* Supplied material:
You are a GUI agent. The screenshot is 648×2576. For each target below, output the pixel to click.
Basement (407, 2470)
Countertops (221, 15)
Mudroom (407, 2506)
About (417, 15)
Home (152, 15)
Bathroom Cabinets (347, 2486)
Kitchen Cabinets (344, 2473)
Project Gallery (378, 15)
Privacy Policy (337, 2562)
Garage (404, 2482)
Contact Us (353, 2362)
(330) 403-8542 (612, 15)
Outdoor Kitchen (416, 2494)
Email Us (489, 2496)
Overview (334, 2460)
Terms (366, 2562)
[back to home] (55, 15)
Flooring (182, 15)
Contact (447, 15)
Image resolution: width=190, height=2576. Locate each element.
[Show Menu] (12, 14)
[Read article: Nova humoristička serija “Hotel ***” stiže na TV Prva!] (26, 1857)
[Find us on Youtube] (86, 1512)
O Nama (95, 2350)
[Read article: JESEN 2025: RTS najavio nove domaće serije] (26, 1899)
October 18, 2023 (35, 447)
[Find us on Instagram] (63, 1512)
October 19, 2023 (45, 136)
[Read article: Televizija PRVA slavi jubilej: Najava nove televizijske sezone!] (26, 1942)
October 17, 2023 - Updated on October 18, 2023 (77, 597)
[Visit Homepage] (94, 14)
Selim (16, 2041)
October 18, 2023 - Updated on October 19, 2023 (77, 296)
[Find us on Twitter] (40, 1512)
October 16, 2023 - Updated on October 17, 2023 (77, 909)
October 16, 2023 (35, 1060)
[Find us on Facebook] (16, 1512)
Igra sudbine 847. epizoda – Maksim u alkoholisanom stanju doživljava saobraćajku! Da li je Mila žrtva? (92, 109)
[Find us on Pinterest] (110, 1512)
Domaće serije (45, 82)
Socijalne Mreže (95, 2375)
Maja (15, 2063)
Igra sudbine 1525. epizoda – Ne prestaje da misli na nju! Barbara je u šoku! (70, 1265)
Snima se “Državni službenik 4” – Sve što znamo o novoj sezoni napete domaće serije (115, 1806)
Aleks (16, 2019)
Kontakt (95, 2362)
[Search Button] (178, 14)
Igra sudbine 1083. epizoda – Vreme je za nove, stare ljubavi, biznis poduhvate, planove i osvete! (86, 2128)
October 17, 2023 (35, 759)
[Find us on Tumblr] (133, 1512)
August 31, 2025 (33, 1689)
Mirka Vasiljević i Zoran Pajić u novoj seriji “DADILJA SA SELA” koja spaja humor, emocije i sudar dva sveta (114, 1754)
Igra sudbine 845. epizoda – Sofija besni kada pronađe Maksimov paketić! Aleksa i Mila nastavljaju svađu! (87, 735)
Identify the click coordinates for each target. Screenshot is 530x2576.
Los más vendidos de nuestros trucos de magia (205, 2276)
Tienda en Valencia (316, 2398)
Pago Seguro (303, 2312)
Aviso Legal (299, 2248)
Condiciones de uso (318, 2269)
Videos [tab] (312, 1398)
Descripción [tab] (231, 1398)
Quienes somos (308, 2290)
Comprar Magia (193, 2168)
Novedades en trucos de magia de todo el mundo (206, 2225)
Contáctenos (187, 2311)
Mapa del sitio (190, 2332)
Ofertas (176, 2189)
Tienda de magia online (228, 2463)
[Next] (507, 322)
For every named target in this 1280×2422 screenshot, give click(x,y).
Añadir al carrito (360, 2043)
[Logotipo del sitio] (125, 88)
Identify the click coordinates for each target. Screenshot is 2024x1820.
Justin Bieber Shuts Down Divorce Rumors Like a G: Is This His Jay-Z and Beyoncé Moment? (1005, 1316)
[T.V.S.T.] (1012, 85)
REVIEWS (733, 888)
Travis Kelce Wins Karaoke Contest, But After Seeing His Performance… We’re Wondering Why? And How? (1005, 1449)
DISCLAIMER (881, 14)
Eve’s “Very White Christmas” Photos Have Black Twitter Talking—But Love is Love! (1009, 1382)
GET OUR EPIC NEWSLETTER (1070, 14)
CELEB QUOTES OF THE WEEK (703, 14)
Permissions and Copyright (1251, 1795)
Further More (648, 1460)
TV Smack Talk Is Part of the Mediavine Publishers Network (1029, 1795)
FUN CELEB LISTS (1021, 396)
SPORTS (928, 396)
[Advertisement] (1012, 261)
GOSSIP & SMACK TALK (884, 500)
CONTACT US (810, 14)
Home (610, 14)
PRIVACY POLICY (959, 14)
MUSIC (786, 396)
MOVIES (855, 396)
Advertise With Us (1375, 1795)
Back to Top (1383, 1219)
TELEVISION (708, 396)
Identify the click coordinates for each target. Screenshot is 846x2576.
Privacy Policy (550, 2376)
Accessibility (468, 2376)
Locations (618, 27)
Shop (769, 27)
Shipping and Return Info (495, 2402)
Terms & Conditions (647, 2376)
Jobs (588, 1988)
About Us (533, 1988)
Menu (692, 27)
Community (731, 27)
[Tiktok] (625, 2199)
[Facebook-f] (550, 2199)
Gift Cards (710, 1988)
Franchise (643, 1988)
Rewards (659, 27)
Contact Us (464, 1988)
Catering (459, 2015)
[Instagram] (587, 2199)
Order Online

* What you should do: The task requires an exact transcription of all the data.

* Exercise answer:
You are a GUI agent. The screenshot is 648×2576. For each target below, output the pixel to click.
Basement (407, 2470)
Countertops (221, 15)
Mudroom (407, 2506)
About (417, 15)
Home (152, 15)
Bathroom Cabinets (347, 2486)
Kitchen Cabinets (344, 2473)
Project Gallery (378, 15)
Privacy Policy (337, 2562)
Garage (404, 2482)
Contact Us (353, 2362)
(330) 403-8542 (612, 15)
Outdoor Kitchen (416, 2494)
Email Us (489, 2496)
Overview (334, 2460)
Terms (366, 2562)
[back to home] (55, 15)
Flooring (182, 15)
Contact (447, 15)
Image resolution: width=190, height=2576. Locate each element.
[Show Menu] (12, 14)
[Read article: Nova humoristička serija “Hotel ***” stiže na TV Prva!] (26, 1857)
[Find us on Youtube] (86, 1512)
O Nama (95, 2350)
[Read article: JESEN 2025: RTS najavio nove domaće serije] (26, 1899)
October 18, 2023 (35, 447)
[Find us on Instagram] (63, 1512)
October 19, 2023 (45, 136)
[Read article: Televizija PRVA slavi jubilej: Najava nove televizijske sezone!] (26, 1942)
October 17, 2023 - Updated on October 18, 2023 (77, 597)
[Visit Homepage] (94, 14)
Selim (16, 2041)
October 18, 2023 - Updated on October 19, 2023 (77, 296)
[Find us on Twitter] (40, 1512)
October 16, 2023 - Updated on October 17, 2023 (77, 909)
October 16, 2023 (35, 1060)
[Find us on Facebook] (16, 1512)
Igra sudbine 847. epizoda – Maksim u alkoholisanom stanju doživljava saobraćajku! Da li je Mila žrtva? (92, 109)
[Find us on Pinterest] (110, 1512)
Domaće serije (45, 82)
Socijalne Mreže (95, 2375)
Maja (15, 2063)
Igra sudbine 1525. epizoda – Ne prestaje da misli na nju! Barbara je u šoku! (70, 1265)
Snima se “Državni službenik 4” – Sve što znamo o novoj sezoni napete domaće serije (115, 1806)
Aleks (16, 2019)
Kontakt (95, 2362)
[Search Button] (178, 14)
Igra sudbine 1083. epizoda – Vreme je za nove, stare ljubavi, biznis poduhvate, planove i osvete! (86, 2128)
October 17, 2023 (35, 759)
[Find us on Tumblr] (133, 1512)
August 31, 2025 (33, 1689)
Mirka Vasiljević i Zoran Pajić u novoj seriji “DADILJA SA SELA” koja spaja humor, emocije i sudar dva sveta (114, 1754)
Igra sudbine 845. epizoda – Sofija besni kada pronađe Maksimov paketić! Aleksa i Mila nastavljaju svađu! (87, 735)
Identify the click coordinates for each target. Screenshot is 530x2576.
Los más vendidos de nuestros trucos de magia (205, 2276)
Tienda en Valencia (316, 2398)
Pago Seguro (303, 2312)
Aviso Legal (299, 2248)
Condiciones de uso (318, 2269)
Videos [tab] (312, 1398)
Descripción [tab] (231, 1398)
Quienes somos (308, 2290)
Comprar Magia (193, 2168)
Novedades en trucos de magia de todo el mundo (206, 2225)
Contáctenos (187, 2311)
Mapa del sitio (190, 2332)
Ofertas (176, 2189)
Tienda de magia online (228, 2463)
[Next] (507, 322)
For every named target in this 1280×2422 screenshot, give click(x,y).
Añadir al carrito (360, 2043)
[Logotipo del sitio] (125, 88)
Identify the click coordinates for each target. Screenshot is 2024x1820.
Justin Bieber Shuts Down Divorce Rumors Like a G: Is This His Jay-Z and Beyoncé Moment? (1005, 1316)
[T.V.S.T.] (1012, 85)
REVIEWS (733, 888)
Travis Kelce Wins Karaoke Contest, But After Seeing His Performance… We’re Wondering Why? And How? (1005, 1449)
DISCLAIMER (881, 14)
Eve’s “Very White Christmas” Photos Have Black Twitter Talking—But Love is Love! (1009, 1382)
GET OUR EPIC NEWSLETTER (1070, 14)
CELEB QUOTES OF THE WEEK (703, 14)
Permissions and Copyright (1251, 1795)
Further More (648, 1460)
TV Smack Talk Is Part of the Mediavine Publishers Network (1029, 1795)
FUN CELEB LISTS (1021, 396)
SPORTS (928, 396)
[Advertisement] (1012, 261)
GOSSIP & SMACK TALK (884, 500)
CONTACT US (810, 14)
Home (610, 14)
PRIVACY POLICY (959, 14)
MUSIC (786, 396)
MOVIES (855, 396)
Advertise With Us (1375, 1795)
Back to Top (1383, 1219)
TELEVISION (708, 396)
Identify the click coordinates for each target. Screenshot is 846x2576.
Privacy Policy (550, 2376)
Accessibility (468, 2376)
Locations (618, 27)
Shop (769, 27)
Shipping and Return Info (495, 2402)
Terms & Conditions (647, 2376)
Jobs (588, 1988)
About Us (533, 1988)
Menu (692, 27)
Community (731, 27)
[Tiktok] (625, 2199)
[Facebook-f] (550, 2199)
Gift Cards (710, 1988)
Franchise (643, 1988)
Rewards (659, 27)
Contact Us (464, 1988)
Catering (459, 2015)
[Instagram] (587, 2199)
Order Online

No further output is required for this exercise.